Once you find the line that contains "The image size is (1288, 932).", transcribe it and each line after it through the end of the listing, exactly as written.

__Source data__
━━━━━━━━━━━━━━━━━━━━━━━━━━━━━━

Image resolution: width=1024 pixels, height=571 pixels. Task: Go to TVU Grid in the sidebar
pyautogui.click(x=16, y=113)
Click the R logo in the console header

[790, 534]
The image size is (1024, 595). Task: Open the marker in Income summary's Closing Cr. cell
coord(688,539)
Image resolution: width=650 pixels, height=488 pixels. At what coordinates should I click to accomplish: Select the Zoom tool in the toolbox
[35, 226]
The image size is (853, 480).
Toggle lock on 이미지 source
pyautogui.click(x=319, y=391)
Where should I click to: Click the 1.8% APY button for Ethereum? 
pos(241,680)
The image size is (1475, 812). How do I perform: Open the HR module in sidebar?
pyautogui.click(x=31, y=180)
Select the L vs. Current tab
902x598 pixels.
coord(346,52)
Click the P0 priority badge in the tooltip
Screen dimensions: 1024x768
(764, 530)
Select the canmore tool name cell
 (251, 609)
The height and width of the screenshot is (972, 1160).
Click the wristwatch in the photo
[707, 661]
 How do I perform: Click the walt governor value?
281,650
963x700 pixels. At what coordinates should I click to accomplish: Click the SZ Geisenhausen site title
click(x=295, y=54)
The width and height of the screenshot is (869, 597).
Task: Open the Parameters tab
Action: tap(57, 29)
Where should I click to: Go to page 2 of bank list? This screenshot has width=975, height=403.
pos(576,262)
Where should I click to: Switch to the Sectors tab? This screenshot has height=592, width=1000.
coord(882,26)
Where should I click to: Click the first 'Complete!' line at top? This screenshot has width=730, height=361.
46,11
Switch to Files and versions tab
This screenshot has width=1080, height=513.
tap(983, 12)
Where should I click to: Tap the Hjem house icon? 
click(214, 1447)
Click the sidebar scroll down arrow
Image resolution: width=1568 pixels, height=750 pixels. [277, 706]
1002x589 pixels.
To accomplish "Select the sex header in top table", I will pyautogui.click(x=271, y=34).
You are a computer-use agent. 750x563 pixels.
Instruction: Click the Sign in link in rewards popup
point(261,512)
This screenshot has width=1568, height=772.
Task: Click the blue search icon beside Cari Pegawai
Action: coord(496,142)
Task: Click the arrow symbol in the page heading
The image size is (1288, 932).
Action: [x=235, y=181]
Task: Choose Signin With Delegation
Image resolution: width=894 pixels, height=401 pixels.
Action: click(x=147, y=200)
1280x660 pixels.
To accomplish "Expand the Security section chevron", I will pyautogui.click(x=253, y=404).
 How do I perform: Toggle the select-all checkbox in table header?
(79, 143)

━━━━━━━━━━━━━━━━━━━━━━━━━━━━━━

__Completed task__
The image size is (1288, 932).
Action: [x=235, y=181]
Task: Choose Signin With Delegation
Image resolution: width=894 pixels, height=401 pixels.
Action: click(x=147, y=200)
1280x660 pixels.
To accomplish "Expand the Security section chevron", I will pyautogui.click(x=253, y=404).
 How do I perform: Toggle the select-all checkbox in table header?
(79, 143)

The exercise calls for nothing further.